Philosophy & Metaphor
We're past the era of monolithic agent frameworks. Just compose blocks.
Most AI tools flatten everything into one place: one model, one prompt, one chat box, one pile of hidden rules. That works for a demo, but it breaks down once you need repeatability, team standards, or multi-agent collaboration.
DOT starts from a different assumption:
Core Belief: Good AI behavior is composed, not improvised. We built the package manager for agents.
The Core Bet#
DOT treats AI behavior like a reusable software surface. That means:
| Principle | What It Means in Practice |
|---|---|
| Identity should be explicit | No more hidden system prompts |
| Skills should be modular | Compose, not copy-paste |
| Composition should be inspectable | See exactly what's running |
| Collaboration should be designed | Not hacked together |
| Setup should travel | Works across tools and machines |
Think of it this way: If your team already versions code, templates, infrastructure, and CI policy, DOT argues that your AI operating model deserves the same treatment.
The Package Manager Mental Model#
The metaphor helps explain the different layers without pretending they are all the same thing.
Tal — The Core Identity#
Who is this AI, and what rules always apply?
A Tal is the always-on layer. It holds the identity, posture, and non-negotiable rules.
Examples:
- A senior backend engineer posture
- A careful compliance reviewer
- A product-minded PM assistant
- A design critic with strong accessibility rules
Dance — The Skill Package#
What special skill can this AI use when needed?
A Dance is optional and composable. You can attach one Dance or many. It strictly follows the open Agent Skill standard.
Examples:
- Code review format
- Incident response checklist
- Security audit routine
- Structured JSON output convention
Performer — The Composed Instance#
A Performer is the runnable composition. It bundles:
┌─────────────────────────────┐
│ Performer │
│ ┌───────────────────────┐ │
│ │ Tal (identity) │ │
│ └───────────────────────┘ │
│ ┌───────────────────────┐ │
│ │ Dance (skill #1) │ │
│ │ Dance (skill #2) │ │
│ └───────────────────────┘ │
│ ┌───────────────────────┐ │
│ │ Model target │ │
│ └───────────────────────┘ │
└─────────────────────────────┘
This is the unit most people install and use day to day.
Act — The Ensemble Scene#
An Act is where DOT becomes multi-agent choreography.
Instead of describing a single agent, an Act describes:
- Which performers participate
- How they relate to one another
- What delegation paths exist
- How collaboration should behave at runtime
Common patterns:
- Lead engineer + Implementer
- Planner + Writer + Reviewer
- Incident lead + Specialist worker
Stage (URN Component)#
stage is the third segment of every URN (kind/@owner/stage/name) — not a Studio concept. It represents the repo name or group a set of assets belongs to.

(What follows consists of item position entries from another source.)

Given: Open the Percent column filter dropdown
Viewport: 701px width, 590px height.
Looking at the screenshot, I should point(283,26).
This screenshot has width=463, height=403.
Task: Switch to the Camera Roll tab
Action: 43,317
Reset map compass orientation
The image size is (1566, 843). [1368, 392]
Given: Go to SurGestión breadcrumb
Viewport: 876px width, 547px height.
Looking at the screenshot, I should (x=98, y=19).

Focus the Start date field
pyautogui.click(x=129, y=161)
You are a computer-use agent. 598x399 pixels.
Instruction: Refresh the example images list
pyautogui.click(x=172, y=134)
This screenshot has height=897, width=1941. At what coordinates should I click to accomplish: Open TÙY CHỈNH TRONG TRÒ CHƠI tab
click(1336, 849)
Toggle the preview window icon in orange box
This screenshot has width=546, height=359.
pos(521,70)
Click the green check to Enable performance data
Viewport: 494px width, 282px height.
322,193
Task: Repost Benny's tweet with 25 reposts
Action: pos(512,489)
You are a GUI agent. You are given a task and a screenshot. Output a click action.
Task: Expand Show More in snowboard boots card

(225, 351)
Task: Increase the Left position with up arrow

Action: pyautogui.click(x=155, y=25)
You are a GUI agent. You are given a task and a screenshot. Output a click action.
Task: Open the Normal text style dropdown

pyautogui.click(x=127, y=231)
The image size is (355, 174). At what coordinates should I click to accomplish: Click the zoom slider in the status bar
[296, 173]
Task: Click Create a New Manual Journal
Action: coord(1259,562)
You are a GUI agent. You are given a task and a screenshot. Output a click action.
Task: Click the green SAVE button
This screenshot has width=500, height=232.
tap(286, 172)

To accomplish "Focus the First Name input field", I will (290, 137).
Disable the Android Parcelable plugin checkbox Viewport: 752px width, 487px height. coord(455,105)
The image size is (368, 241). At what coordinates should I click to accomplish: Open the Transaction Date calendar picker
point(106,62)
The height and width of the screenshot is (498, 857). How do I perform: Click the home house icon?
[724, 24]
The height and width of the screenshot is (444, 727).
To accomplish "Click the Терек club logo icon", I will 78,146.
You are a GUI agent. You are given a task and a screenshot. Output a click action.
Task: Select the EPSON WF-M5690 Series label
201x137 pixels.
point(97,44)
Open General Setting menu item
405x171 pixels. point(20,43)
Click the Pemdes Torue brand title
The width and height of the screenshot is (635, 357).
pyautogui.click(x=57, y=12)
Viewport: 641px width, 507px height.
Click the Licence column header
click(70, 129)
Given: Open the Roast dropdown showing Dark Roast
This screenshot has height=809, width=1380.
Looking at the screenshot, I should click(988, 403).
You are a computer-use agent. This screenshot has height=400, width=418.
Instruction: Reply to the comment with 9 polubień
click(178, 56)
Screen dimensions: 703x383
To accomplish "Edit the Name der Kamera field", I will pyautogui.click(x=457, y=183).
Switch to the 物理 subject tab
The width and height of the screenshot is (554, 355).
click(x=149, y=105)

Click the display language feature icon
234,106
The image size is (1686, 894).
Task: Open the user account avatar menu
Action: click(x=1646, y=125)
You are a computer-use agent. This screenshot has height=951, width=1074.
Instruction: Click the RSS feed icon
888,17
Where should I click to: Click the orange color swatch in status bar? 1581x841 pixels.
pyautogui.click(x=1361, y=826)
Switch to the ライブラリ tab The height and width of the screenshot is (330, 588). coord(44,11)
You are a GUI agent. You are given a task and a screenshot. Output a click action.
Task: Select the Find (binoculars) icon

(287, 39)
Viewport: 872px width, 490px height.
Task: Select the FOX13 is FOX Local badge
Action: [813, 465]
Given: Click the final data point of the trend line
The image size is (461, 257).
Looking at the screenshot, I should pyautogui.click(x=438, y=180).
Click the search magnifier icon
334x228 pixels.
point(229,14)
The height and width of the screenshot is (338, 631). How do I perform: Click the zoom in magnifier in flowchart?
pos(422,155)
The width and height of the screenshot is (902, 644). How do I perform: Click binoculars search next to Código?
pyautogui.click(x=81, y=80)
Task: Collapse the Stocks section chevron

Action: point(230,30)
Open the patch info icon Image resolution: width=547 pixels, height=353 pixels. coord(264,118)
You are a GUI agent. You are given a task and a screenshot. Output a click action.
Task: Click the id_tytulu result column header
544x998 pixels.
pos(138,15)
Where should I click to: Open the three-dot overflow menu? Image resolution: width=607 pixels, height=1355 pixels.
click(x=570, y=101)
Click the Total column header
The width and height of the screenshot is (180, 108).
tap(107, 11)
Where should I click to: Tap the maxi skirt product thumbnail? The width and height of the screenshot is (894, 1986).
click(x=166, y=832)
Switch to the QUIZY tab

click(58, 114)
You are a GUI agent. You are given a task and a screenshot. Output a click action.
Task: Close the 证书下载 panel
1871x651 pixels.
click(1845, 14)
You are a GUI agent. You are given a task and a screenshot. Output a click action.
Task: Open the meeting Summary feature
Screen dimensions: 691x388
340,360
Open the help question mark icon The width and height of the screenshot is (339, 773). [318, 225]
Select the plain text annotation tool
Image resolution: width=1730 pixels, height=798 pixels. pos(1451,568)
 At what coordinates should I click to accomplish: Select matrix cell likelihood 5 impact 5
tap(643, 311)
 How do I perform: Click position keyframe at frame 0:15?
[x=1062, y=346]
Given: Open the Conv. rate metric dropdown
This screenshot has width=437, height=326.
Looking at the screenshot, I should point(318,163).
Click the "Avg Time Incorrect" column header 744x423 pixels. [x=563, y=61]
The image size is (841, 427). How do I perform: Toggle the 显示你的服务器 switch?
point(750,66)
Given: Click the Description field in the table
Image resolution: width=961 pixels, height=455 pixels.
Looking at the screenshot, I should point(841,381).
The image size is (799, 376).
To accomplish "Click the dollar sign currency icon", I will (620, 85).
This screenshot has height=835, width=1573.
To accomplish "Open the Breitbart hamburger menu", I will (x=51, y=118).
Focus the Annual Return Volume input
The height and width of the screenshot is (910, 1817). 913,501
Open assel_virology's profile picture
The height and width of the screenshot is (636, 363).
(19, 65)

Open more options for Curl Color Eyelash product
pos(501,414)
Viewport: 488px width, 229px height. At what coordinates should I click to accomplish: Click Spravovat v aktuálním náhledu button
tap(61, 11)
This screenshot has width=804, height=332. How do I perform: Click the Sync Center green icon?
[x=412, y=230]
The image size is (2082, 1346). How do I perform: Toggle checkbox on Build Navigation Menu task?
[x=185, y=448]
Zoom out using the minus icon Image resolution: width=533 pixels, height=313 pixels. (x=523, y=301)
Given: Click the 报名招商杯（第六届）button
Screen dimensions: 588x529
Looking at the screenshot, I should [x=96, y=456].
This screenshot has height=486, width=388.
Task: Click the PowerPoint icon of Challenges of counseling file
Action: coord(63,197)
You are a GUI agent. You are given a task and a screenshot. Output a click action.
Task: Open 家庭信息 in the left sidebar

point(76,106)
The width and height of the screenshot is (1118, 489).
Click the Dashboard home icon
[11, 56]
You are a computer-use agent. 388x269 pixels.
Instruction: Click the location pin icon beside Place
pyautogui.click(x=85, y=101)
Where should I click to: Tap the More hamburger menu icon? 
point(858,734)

What This Fixes in Practice#
Without DOT, teams usually end up with:
- Enormous hidden prompts nobody wants to touch
- Duplicated conventions across Cursor rules, docs, snippets, and chat history
- Setup that works in one host but not another
- No clear owner for AI behavior changes
- No way to audit what a shared performer actually includes
With DOT, you get a cleaner path:
- Publish a team posture once
- Install it anywhere by URN
- Layer reusable skills instead of re-copying prompt text
- Compose richer workflows in Studio when chat alone isn't enough
The Practical Mental Model#
If you only remember one thing, use this:
| Concept | One-Liner |
|---|---|
| Tal | Who the AI is |
| Dance | What it can do well |
| Performer | What you actually run |
| Act | How multiple performers work together |
| Studio Workspace | Where you compose and operate them in Studio |
Philosophy in One Sentence#
DOT is built on the idea that AI behavior should be portable, inspectable, and shareable — not a secret blob hidden inside one tool.